Então ela volta para Doc e tenta ser a pessoa que costumava ser novamente. Mas ela não pode. Esse tempo acabou, embora ainda assombre tanto ela e Doc que às vezes parece que eles ainda estão nele. Como isso funciona? Como você pode sentir falta de um lugar onde ainda está? Ou uma pessoa que você ainda pode ver? Ou quem você costumava ser? O vício inerente está quase certo. Tudo quebra e tudo acaba. Exceto, é claro, desgosto e exceto, é claro, amor. No início do filme, Doc fuma um baseado e se pergunta não apenas por que Shasta e ele ficaram juntos, mas também por que eles terminaram. Seu amor por ela continua como se eles ainda estivessem juntos, mesmo que não estivessem, e Anderson articula essa contradição em uma bela fala de Sortilège: “Será que isso acaba? Claro que sim. Foi o que aconteceu.
Uma viagem pelo passado
Desde que foi lançado, Vício Inerente foi criticado por sua trama excessivamente complicada. A investigação de Doc é, para ser justo, tão confusa que parece absurda. Tentar acompanhá-lo é, especialmente na primeira visualização, um erro grave. É um filme para ser sentido, antes de mais nada, e só compreendido com o tempo.
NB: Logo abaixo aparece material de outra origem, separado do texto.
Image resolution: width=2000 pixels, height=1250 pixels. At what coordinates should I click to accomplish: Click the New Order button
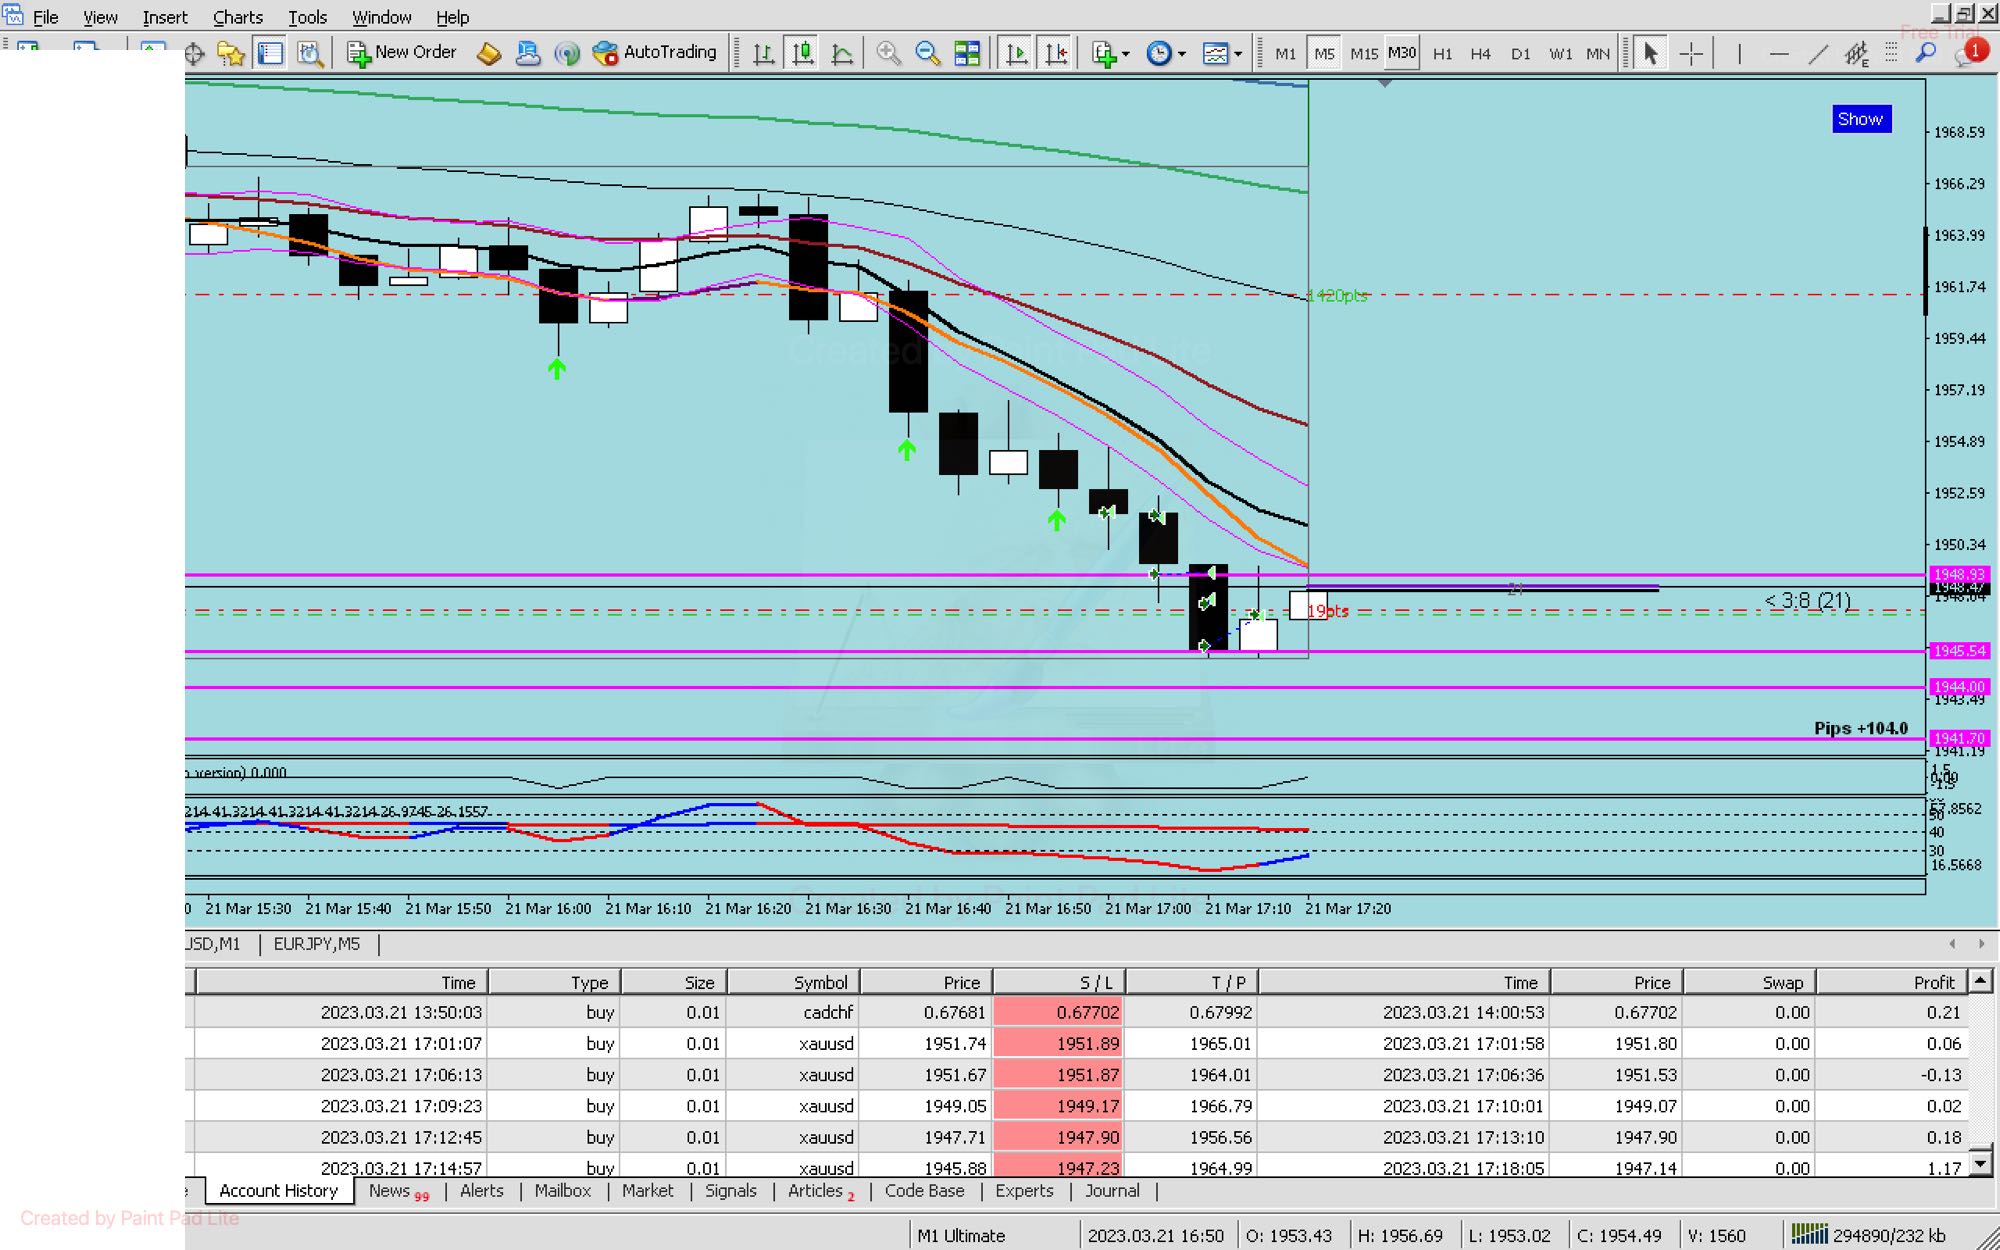(401, 53)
Mesmo quando você faz isso, o enredo ainda não parece fazer muito sentido, e esse é o ponto. Vício Inerente se passa em um mundo de coração partido, o que é apenas outra maneira de dizer algo que não parece fazer sentido. Ao promover o filme em 2014, Anderson disse que, em última análise, trata-se de “o quanto podemos sentir falta das pessoas”.
Doc sente falta de Shasta mais do que tudo, e Vício Inerente saudades dos anos 60. Sente falta do que eles representavam e do que prometeram, e sente falta da Califórnia que criaram – uma Califórnia que pareceu, por um tempo, o centro do mundo. O enredo do filme é coberto pela névoa espessa e impenetrável do desgosto, que Anderson evoca através de inúmeras dissoluções atípicas que misturam diferentes cenas e memórias, o passado e o presente, juntos. Por baixo dessa névoa há um poço de emoções tão profundo e vasto quanto o oceano. Há uma dor real ali, como deveria haver em um filme que se pergunta como é que qualquer um de nós deve superar as perdas e regressões que sofremos ao longo de nossas vidas.
Para onde iremos quando os anos 60 terminarem? Se eles não conseguem ser descolados ou diretos, Doc e Shasta decidem seguir o único caminho que podem: ausente. E Vício Inerente nos diz que talvez o melhor que qualquer um de nós possa esperar no final é que, aonde quer que formos, não tenhamos que ir sozinhos.
Vício Inerente está transmitindo agora no Max.